Beschreibung für Leser
Unterstützte Lesegerätegruppen: PC/MAC/eReader/Tablet

1
Trépagny

Im Zwielicht kamen sie an den elenden Weilern Tadoussac, Kébec und Trois-Rivières vorbei, und kurz vor der Morgendämmerung legten sie bei einer gottverlassenen Siedlung am Ufer an. René Sel, drahtige schwarze Haare, schräggeschnittene Augen - yeux bridés, denn in alten Zeiten hatten einfallende Hunnen zu seinen Vorfahren gezählt -, hörte jemanden das Wort »Wobik« sagen. Moskitos bedeckten ihre Hände und Hälse wie ein Pelz. Ein Mann mit gelben Augenbrauen dirigierte sie zu einem Haus, dunkel vor Regen. Schlamm, Regen, Insektenstiche und der Geruch von Weiden war ihr erster Eindruck von La Nouvelle-France. Der zweite Eindruck war der eines riesigen dunklen Waldes, einer unwirtlichen Wildnis.

Die Neuankömmlinge, die im Regen darauf warteten, dass sie aufgerufen wurden, um ihre Zeichen in eine große Kladde einzutragen, sahen die Bauern unter dem Schutz einer Kiefer wie zu einem Klumpen zusammengedrängt stehen. Die Bauern starrten sie an und kommentierten sie untereinander.

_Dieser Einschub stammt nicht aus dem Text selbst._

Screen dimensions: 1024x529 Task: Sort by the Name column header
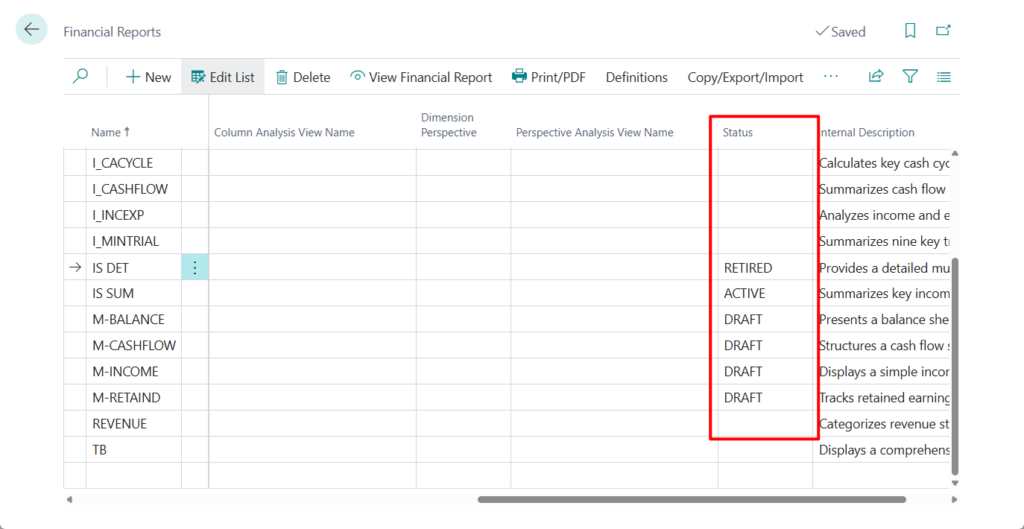[110, 132]
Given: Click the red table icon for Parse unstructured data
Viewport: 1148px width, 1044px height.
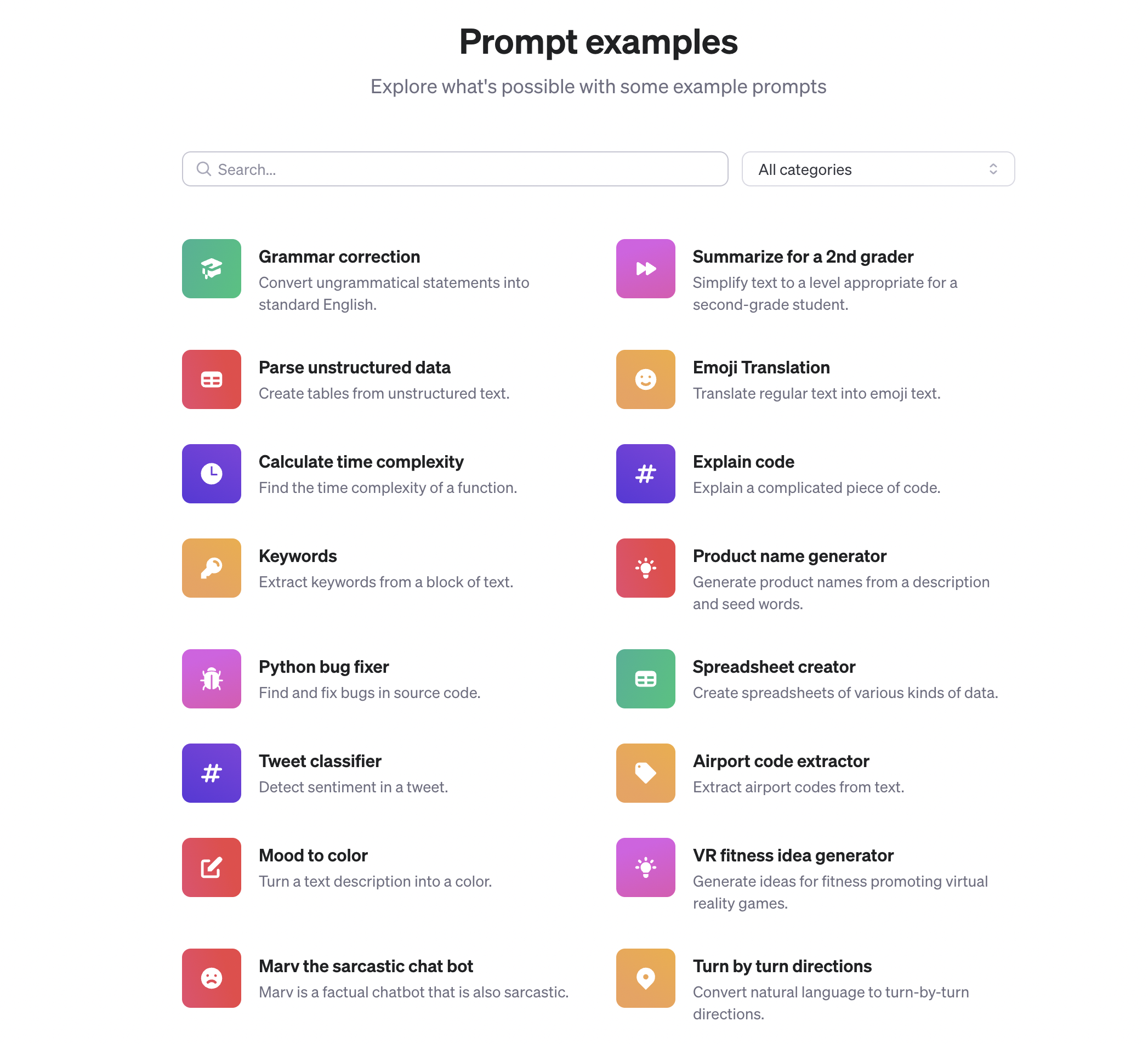Looking at the screenshot, I should (x=211, y=379).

Als René an die Reihe kam, setzte er nicht nur ein X auf das Blatt, sondern auch ein R - durch einen Tintenklecks der Feder verunstaltet -, denn diesen Buchstaben hatte er als Kind von dem alten Priester gelernt, der gesagt hatte, es sei der Anfangsbuchstabe seines Namens René. Aber der Priester war im Winter den Hungertod gestorben, bevor er ihm die weiteren Buchstaben hätte beibringen können.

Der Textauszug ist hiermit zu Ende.